### Data records
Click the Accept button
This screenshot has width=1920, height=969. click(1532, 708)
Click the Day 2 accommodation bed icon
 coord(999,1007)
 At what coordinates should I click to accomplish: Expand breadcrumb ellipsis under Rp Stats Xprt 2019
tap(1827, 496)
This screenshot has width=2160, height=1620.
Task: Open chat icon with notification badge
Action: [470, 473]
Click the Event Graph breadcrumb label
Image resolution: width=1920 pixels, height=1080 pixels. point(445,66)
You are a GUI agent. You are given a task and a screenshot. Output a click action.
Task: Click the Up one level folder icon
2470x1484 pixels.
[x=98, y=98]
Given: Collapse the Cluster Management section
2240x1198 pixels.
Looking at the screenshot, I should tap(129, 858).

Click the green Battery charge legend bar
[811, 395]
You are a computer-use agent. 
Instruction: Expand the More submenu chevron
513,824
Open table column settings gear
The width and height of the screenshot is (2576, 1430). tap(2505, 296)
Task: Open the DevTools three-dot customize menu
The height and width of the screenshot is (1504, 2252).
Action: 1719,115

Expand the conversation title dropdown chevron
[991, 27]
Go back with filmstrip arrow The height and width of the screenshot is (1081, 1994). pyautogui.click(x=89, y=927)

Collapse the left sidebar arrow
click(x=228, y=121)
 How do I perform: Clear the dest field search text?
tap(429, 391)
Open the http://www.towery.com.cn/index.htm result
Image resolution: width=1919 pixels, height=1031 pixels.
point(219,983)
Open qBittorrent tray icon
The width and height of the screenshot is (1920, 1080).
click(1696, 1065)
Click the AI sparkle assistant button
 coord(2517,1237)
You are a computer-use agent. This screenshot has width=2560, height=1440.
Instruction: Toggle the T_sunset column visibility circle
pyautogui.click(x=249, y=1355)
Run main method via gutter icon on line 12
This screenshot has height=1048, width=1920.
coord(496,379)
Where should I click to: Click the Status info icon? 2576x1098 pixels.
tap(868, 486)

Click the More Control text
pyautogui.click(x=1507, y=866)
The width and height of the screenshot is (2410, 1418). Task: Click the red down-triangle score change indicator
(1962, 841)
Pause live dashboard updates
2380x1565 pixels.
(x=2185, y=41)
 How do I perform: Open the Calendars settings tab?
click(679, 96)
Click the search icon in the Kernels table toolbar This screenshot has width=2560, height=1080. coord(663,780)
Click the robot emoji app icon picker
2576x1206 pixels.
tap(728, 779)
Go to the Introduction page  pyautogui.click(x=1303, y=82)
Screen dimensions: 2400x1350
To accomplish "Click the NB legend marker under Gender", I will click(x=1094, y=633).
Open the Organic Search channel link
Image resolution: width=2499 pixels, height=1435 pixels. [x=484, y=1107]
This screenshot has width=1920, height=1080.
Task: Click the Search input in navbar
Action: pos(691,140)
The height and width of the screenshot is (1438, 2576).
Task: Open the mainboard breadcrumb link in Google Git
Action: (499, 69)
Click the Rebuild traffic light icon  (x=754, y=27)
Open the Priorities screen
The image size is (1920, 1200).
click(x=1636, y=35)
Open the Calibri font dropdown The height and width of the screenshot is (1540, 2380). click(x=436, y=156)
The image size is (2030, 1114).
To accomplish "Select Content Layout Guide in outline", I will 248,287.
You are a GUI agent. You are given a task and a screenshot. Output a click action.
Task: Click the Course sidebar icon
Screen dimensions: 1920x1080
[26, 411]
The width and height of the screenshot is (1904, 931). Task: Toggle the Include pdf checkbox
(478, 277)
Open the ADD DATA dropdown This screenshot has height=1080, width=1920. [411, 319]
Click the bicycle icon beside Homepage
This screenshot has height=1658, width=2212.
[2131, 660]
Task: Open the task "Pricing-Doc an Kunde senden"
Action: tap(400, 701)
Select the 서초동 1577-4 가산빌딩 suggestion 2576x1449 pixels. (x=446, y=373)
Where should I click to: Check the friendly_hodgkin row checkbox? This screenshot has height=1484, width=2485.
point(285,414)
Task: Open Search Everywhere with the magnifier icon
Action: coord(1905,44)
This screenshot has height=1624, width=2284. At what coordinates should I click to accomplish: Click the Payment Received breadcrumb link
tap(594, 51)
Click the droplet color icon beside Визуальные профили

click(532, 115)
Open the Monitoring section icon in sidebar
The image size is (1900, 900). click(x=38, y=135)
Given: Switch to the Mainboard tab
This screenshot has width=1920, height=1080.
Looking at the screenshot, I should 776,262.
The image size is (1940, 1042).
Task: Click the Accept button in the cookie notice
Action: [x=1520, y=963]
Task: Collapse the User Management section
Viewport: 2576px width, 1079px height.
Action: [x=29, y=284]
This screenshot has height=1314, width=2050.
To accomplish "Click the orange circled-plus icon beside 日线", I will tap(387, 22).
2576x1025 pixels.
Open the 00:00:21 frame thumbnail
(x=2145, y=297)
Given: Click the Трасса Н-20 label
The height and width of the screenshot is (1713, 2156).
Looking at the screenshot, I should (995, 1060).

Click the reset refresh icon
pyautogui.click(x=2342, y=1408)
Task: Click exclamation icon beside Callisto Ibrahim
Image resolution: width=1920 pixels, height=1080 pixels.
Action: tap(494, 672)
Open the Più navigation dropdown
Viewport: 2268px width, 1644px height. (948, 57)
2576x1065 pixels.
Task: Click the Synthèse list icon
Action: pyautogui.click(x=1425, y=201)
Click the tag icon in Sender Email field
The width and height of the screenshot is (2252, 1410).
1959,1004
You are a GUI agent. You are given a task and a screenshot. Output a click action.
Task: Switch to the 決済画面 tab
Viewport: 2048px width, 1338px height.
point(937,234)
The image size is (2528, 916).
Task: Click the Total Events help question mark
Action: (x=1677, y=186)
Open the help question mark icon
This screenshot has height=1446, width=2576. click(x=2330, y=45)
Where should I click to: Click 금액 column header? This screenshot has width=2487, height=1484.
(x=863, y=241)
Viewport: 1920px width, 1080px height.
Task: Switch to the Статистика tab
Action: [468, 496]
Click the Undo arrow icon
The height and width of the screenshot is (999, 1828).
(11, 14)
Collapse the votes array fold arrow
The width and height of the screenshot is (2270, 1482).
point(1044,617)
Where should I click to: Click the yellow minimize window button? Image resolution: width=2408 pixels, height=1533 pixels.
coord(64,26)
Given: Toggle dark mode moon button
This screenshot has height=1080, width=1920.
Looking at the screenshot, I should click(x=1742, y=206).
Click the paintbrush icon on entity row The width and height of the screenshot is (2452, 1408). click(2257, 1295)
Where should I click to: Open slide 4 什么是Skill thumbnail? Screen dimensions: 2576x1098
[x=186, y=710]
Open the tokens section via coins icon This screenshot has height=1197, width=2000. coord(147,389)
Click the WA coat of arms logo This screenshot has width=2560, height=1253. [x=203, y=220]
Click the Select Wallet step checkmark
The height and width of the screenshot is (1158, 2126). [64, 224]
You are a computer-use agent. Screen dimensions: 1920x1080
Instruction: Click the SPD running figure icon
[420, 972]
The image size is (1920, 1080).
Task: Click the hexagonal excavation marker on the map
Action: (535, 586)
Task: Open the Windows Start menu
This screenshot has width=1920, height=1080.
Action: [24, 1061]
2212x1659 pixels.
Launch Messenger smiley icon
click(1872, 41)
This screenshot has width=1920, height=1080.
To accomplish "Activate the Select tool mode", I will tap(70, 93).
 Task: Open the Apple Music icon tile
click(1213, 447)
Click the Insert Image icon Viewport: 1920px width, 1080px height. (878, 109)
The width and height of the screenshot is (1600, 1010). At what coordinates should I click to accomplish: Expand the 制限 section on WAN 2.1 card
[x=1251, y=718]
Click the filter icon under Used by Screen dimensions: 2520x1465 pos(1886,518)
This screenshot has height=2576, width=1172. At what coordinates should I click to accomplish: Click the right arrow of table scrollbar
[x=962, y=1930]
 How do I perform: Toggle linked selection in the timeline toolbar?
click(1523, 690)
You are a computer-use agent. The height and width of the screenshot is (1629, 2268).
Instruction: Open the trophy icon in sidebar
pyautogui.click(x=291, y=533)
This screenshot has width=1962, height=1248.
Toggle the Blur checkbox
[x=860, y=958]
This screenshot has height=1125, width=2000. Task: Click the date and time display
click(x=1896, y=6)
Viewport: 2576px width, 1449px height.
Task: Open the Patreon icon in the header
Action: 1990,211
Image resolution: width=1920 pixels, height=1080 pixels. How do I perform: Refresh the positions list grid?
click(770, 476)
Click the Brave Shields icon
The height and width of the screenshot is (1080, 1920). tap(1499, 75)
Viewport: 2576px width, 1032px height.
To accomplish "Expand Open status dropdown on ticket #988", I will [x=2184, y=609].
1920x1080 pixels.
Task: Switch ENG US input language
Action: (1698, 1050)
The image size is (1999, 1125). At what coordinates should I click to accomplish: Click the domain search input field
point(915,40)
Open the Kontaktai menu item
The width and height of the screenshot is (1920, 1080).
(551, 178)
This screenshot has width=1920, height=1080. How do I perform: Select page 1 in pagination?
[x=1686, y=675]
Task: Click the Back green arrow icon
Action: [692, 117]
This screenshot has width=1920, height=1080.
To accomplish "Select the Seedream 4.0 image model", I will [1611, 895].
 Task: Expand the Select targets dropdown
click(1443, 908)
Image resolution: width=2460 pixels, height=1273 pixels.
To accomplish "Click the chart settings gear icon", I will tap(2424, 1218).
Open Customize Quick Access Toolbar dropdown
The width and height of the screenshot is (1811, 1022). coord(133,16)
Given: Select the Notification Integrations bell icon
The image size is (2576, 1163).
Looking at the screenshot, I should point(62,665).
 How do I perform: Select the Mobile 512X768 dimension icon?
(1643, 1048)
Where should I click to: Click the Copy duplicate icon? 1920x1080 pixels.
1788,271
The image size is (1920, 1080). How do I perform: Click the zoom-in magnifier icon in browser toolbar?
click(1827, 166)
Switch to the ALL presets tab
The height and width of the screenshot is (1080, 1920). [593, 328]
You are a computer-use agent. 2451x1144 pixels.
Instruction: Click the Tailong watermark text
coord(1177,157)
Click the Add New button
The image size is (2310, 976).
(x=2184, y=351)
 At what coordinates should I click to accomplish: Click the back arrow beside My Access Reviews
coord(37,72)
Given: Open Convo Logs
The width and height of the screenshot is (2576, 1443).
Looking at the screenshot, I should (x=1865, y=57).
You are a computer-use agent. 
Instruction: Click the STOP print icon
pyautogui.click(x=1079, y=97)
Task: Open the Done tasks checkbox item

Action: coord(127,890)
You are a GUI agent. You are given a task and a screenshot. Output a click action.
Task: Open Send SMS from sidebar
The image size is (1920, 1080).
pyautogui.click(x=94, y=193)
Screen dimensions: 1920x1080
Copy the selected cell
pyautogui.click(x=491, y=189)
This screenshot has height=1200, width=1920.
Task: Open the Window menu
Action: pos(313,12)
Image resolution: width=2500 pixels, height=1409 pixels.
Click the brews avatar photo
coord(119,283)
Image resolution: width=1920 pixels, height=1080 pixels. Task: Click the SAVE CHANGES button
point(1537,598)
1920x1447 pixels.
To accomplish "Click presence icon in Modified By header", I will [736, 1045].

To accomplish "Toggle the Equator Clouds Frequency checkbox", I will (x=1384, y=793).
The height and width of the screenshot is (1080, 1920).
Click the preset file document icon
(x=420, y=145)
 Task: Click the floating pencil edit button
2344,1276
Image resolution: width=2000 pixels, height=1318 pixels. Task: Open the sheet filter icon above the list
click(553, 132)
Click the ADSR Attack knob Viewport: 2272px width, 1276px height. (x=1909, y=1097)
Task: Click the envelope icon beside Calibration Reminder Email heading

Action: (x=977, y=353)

### Task instructions
Please, from the entries above, set down exactly the lines from the one containing "Where should I click to: Click the Status" through the one containing "Open the Priorities screen", and only those.

### Completed task
Where should I click to: Click the Status info icon? 2576x1098 pixels.
tap(868, 486)

Click the More Control text
pyautogui.click(x=1507, y=866)
The width and height of the screenshot is (2410, 1418). Task: Click the red down-triangle score change indicator
(1962, 841)
Pause live dashboard updates
2380x1565 pixels.
(x=2185, y=41)
 How do I perform: Open the Calendars settings tab?
click(679, 96)
Click the search icon in the Kernels table toolbar This screenshot has width=2560, height=1080. coord(663,780)
Click the robot emoji app icon picker
2576x1206 pixels.
tap(728, 779)
Go to the Introduction page  pyautogui.click(x=1303, y=82)
Screen dimensions: 2400x1350
To accomplish "Click the NB legend marker under Gender", I will click(x=1094, y=633).
Open the Organic Search channel link
Image resolution: width=2499 pixels, height=1435 pixels. [x=484, y=1107]
This screenshot has width=1920, height=1080.
Task: Click the Search input in navbar
Action: pos(691,140)
The height and width of the screenshot is (1438, 2576).
Task: Open the mainboard breadcrumb link in Google Git
Action: (499, 69)
Click the Rebuild traffic light icon  (x=754, y=27)
Open the Priorities screen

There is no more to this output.